486 - 486
586 - Pentium
686 - Pentium Pro
As for the difference between a Pentium and Pentium Pro?
The Pentium Pro has a 256KB secondary cache (a portion of high speed static
memory that stores frequently used commands) built-in rather than as an external
option as it is on the Pentium.
Its built-in status means it can run at the processor's internal clock speed
(200MHz on a 200MHz Pentium Pro) rather than at 66Mhz, the speed of the external
bus. (The external bus is a collection of wires through which data is transmitted
from one part of a computer to another).
The Pro also has lots of internal improvements including: a deeper instruction
pipeline, multiple arithmetic units, better branch prediction logic and register
renaming.
Without going into this too deeply and driving you absolutely insane with
techno-terms, these features allow the processor to execute more instructions
per clock cycle, making it zippier.
When it runs 32-bit applications that are calculation-intensive, the Pentium
Pro typically runs about 1.5 times as fast as a Pentium of the same clock
speed (which is measured by the Mhz rating).

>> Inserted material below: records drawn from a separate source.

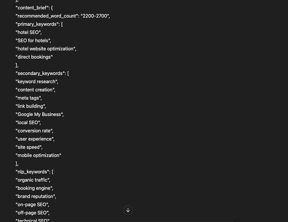
Task: Click the "conversion rate" text
Action: coord(34,131)
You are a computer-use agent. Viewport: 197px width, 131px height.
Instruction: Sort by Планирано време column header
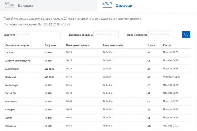[x=77, y=45]
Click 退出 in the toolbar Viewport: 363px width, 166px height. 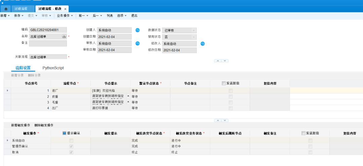pyautogui.click(x=134, y=15)
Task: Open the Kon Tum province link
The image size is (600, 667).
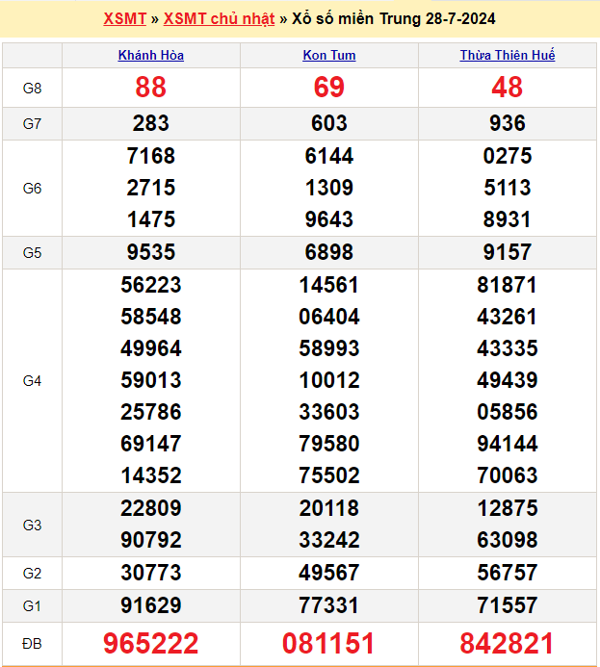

Some of the Pentium Pro's drawbacks?
Intel decided to optimize the chip for 32-bit rather than 16-bit code. So
16-bit DOS and Windows applications suffer a bit.
You might remember from an earlier column that 16-bit code moves across the
computer in chunks half as big as 32-bit code.
A 200 Mhz Pentium Pro may only achieve the speed of a 150 Mhz or 160 Mhz
Pentium with 16-bit software. Meanwhile, many DOS and Windows programs are
already 32-bit so they benefit from the Pro.